Kino und Fußball sind seine Hobbys: Maximilian Schulz geht gerne ins City Kino und in den Mathäser Filmpalast – beide nahe Stachus. Als Fan von Eintracht Frankfurt trifft er sich immer wieder mit der eingefleischten Fan-Gemeinde zum Fußballschauen im Bürgerheim im Westend.

Stammstrecke: Immer mehr Aufzüge kaputt

Doch immer öfter kommt er zu spät zu seinen Treffen. Oder er gibt auf dem Weg dorthin auf. Der Grund: Der Münchner ist Rollstuhlfahrer. "Immer mehr Aufzüge an der Stammstrecke sind defekt. Das bremst mich aus. Wo bleibt die Barrierefreiheit?", kritisiert er die Zustände.

Rollstuhlfahrer Maximilian Schulz unterwegs an einem Aufzug am Stachus.
Rollstuhlfahrer Maximilian Schulz unterwegs an einem Aufzug am Stachus. © Daniel von Loeper

Rollstuhlfahrer stellt schlechtes Zeugnis aus

OB Dieter Reiter hat er deswegen bereits 2024 einen Brief geschrieben. "Doch die Aufzugsituation wird seitdem nur noch schlechter. Und so bewirbt sich München für die Paralympics?". Der Rollstuhlfahrer stellt München ein miserables Zeugnis aus.

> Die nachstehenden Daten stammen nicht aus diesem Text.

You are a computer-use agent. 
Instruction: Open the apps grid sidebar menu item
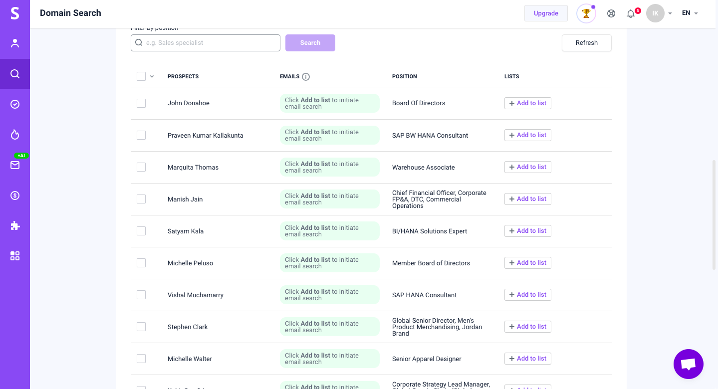(x=15, y=256)
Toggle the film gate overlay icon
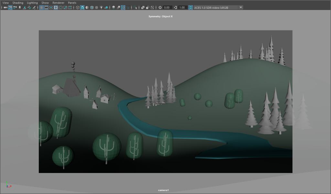The width and height of the screenshot is (331, 194). click(46, 8)
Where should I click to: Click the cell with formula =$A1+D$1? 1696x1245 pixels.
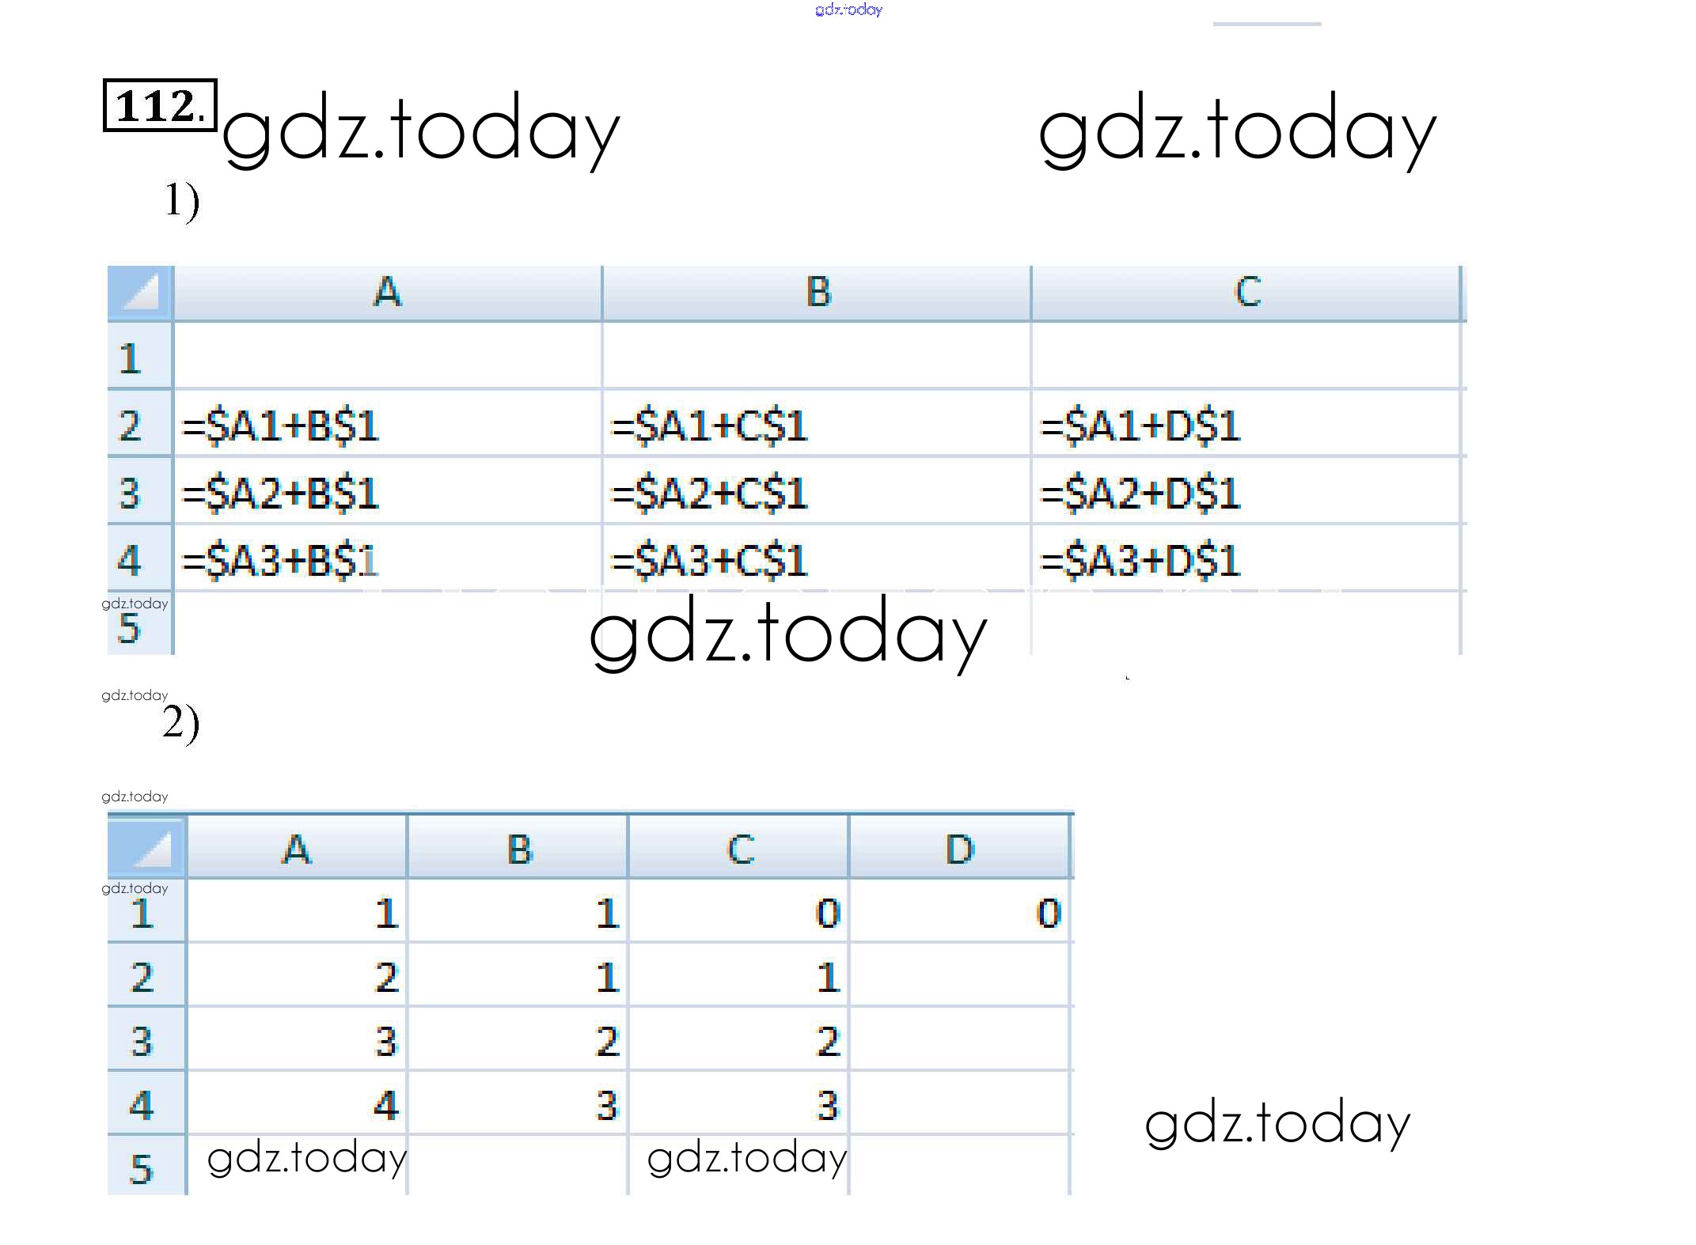click(x=1244, y=425)
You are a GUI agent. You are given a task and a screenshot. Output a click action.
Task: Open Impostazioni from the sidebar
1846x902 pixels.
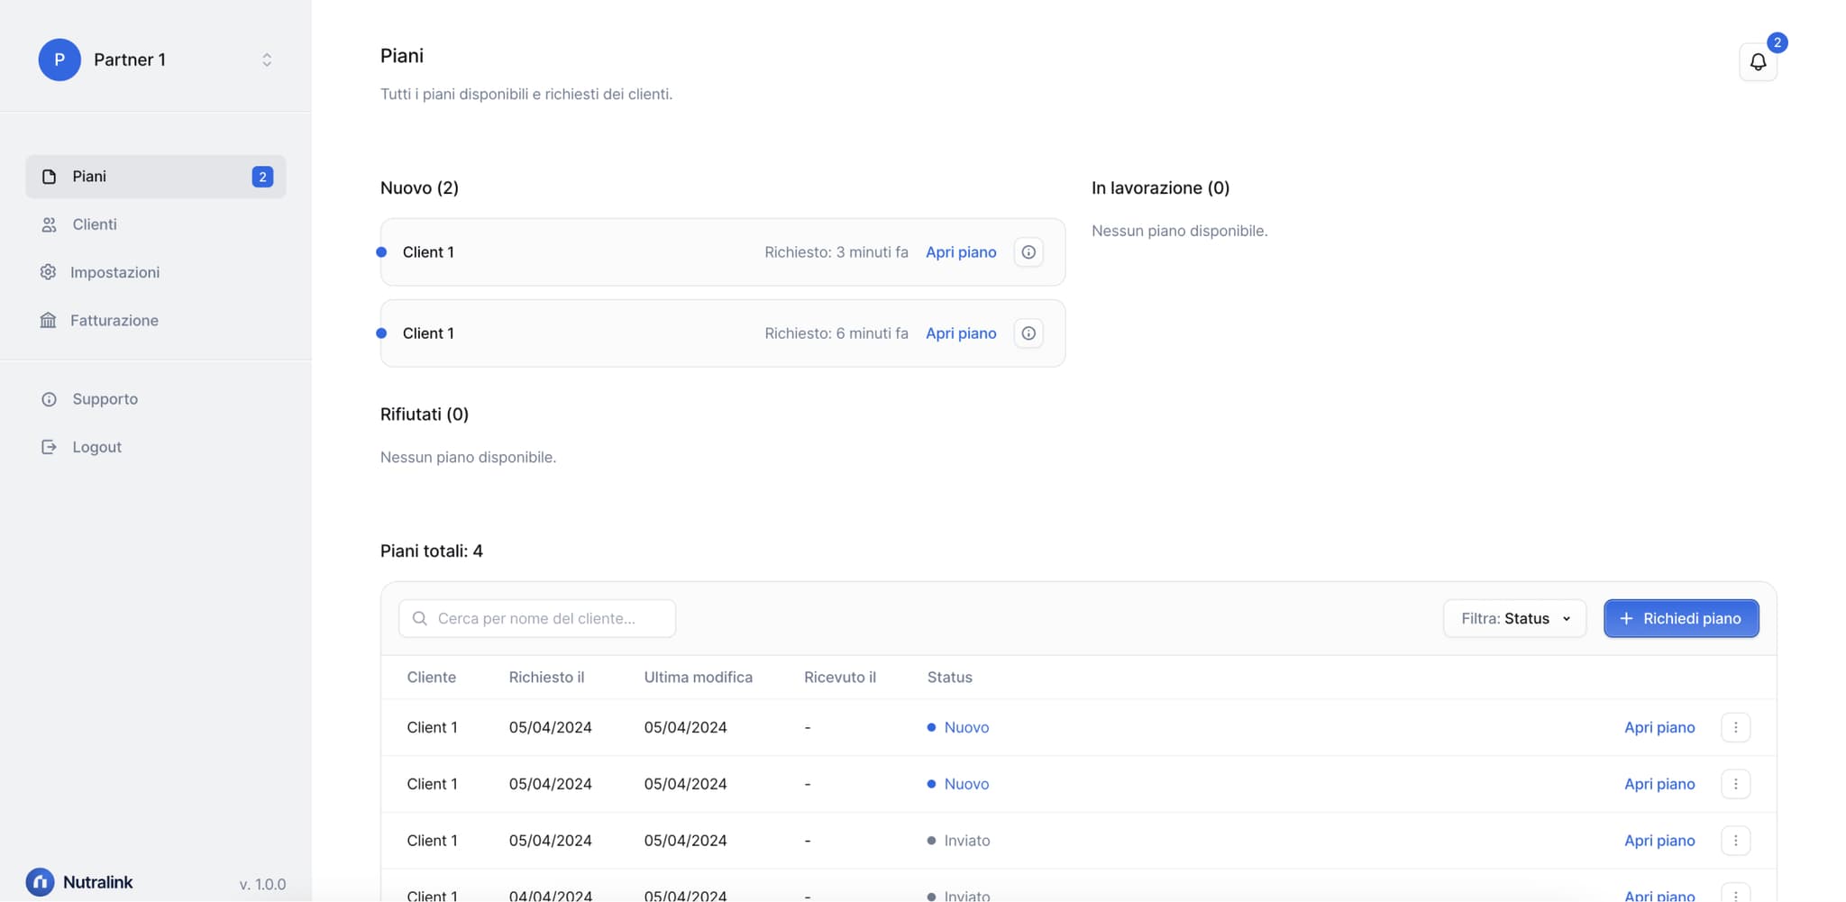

Lifte in Laim und Rosenheimer Platz werden saniert

Die Aufzüge am Rosenheimer Platz und die in Laim funktionieren aktuell sowieso nicht. Sie werden überholt. Maximilian Schulz hat festgestellt, dass es in den letzten Wochen immer wieder neue Lift-Ausfälle an der Stammstrecke gibt: an der Hackerbrücke, an der Donnersbergerbrücke und am Stachus.

"Das schränkt mich ein. Es ist fürchterlich. Die Verantwortlichen der Verkehrsbetriebe und der Stadt sollten häufig kaputte Aufzüge bitte ganz ersetzen", fordert der 39-jährige Münchner.

Am Stachus dokumentiert: Dieser Aufzug im Sperrengeschoss war am 11. November defekt.
Am Stachus dokumentiert: Dieser Aufzug im Sperrengeschoss war am 11. November defekt. © Maximilian Schulz

Der Stachus ist ein "Brennpunkt"

Den Stachus nennt er aktuell den "Brennpunkt der Probleme". Auch wegen großer Unsauberkeit. "Bereits zwei Mal lag Kot im Aufzug. Den Lift wollte ich dann natürlich nicht benutzen", erklärt Schulz. Auf AZ-Anfrage sagt ein Sprecher der Deutschen Bahn dazu: "Bei derartigen Verschmutzungen bitten wir um Meldung an die 3-S-Zentrale, die durch ihre 24-Stunden-Besetzung die Reinigung sofort veranlassen kann".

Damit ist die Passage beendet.